▸ **EXERCISE DIRECTIONS**
Can you give the listing below again with each "How do I perform" replaced by "How can I do this" and nothing else changed?
================================
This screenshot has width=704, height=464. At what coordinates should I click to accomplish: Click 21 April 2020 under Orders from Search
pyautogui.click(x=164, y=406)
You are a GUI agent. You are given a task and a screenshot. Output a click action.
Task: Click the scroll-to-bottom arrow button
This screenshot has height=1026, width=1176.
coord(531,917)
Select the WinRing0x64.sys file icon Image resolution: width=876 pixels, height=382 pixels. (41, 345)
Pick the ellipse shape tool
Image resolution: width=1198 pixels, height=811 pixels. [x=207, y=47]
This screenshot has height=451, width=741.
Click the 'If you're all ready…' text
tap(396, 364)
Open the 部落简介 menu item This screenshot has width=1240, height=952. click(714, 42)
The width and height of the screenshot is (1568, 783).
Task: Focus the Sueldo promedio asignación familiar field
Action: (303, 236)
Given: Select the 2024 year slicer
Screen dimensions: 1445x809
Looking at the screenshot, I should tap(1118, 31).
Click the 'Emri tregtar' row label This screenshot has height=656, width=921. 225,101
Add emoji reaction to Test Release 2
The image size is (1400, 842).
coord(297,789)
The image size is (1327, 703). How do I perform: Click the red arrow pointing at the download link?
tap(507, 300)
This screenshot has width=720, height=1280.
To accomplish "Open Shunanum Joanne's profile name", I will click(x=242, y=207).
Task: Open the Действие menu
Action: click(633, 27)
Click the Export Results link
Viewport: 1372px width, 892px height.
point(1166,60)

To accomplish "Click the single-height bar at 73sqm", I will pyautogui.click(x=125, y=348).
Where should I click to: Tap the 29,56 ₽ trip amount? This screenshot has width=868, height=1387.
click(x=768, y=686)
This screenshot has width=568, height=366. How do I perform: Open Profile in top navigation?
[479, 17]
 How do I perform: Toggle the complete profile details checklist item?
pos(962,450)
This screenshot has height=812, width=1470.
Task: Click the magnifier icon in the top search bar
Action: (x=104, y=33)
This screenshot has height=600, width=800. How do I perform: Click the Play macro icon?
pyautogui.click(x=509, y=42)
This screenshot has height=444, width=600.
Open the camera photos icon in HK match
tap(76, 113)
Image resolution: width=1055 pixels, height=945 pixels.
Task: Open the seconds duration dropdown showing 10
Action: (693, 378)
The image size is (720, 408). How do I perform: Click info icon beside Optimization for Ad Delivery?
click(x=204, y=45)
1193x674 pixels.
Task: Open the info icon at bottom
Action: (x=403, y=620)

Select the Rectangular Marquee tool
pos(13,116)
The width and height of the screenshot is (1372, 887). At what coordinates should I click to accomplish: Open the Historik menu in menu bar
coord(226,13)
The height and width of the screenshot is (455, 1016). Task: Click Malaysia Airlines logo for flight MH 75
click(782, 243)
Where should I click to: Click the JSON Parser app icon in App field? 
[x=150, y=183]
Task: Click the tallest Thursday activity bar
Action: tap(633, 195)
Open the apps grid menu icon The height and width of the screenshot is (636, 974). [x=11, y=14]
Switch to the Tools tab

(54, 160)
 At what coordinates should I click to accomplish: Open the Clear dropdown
================================
▸ **EXERCISE RESPONSE**
This screenshot has width=704, height=464. At what coordinates should I click to accomplish: Click 21 April 2020 under Orders from Search
pyautogui.click(x=164, y=406)
You are a GUI agent. You are given a task and a screenshot. Output a click action.
Task: Click the scroll-to-bottom arrow button
This screenshot has height=1026, width=1176.
coord(531,917)
Select the WinRing0x64.sys file icon Image resolution: width=876 pixels, height=382 pixels. (41, 345)
Pick the ellipse shape tool
Image resolution: width=1198 pixels, height=811 pixels. [x=207, y=47]
This screenshot has height=451, width=741.
Click the 'If you're all ready…' text
tap(396, 364)
Open the 部落简介 menu item This screenshot has width=1240, height=952. click(714, 42)
The width and height of the screenshot is (1568, 783).
Task: Focus the Sueldo promedio asignación familiar field
Action: (303, 236)
Given: Select the 2024 year slicer
Screen dimensions: 1445x809
Looking at the screenshot, I should tap(1118, 31).
Click the 'Emri tregtar' row label This screenshot has height=656, width=921. 225,101
Add emoji reaction to Test Release 2
The image size is (1400, 842).
coord(297,789)
The image size is (1327, 703). How can I do this: Click the red arrow pointing at the download link?
tap(507, 300)
This screenshot has width=720, height=1280.
To accomplish "Open Shunanum Joanne's profile name", I will click(x=242, y=207).
Task: Open the Действие menu
Action: click(633, 27)
Click the Export Results link
Viewport: 1372px width, 892px height.
point(1166,60)

To accomplish "Click the single-height bar at 73sqm", I will pyautogui.click(x=125, y=348).
Where should I click to: Tap the 29,56 ₽ trip amount? This screenshot has width=868, height=1387.
click(x=768, y=686)
This screenshot has width=568, height=366. How can I do this: Open Profile in top navigation?
[479, 17]
 How can I do this: Toggle the complete profile details checklist item?
pos(962,450)
This screenshot has height=812, width=1470.
Task: Click the magnifier icon in the top search bar
Action: (x=104, y=33)
This screenshot has height=600, width=800. How can I do this: Click the Play macro icon?
pyautogui.click(x=509, y=42)
This screenshot has height=444, width=600.
Open the camera photos icon in HK match
tap(76, 113)
Image resolution: width=1055 pixels, height=945 pixels.
Task: Open the seconds duration dropdown showing 10
Action: (693, 378)
The image size is (720, 408). How can I do this: Click info icon beside Optimization for Ad Delivery?
click(x=204, y=45)
1193x674 pixels.
Task: Open the info icon at bottom
Action: (x=403, y=620)

Select the Rectangular Marquee tool
pos(13,116)
The width and height of the screenshot is (1372, 887). At what coordinates should I click to accomplish: Open the Historik menu in menu bar
coord(226,13)
The height and width of the screenshot is (455, 1016). Task: Click Malaysia Airlines logo for flight MH 75
click(782, 243)
Where should I click to: Click the JSON Parser app icon in App field? 
[x=150, y=183]
Task: Click the tallest Thursday activity bar
Action: tap(633, 195)
Open the apps grid menu icon The height and width of the screenshot is (636, 974). [x=11, y=14]
Switch to the Tools tab

(54, 160)
 At what coordinates should I click to accomplish: Open the Clear dropdown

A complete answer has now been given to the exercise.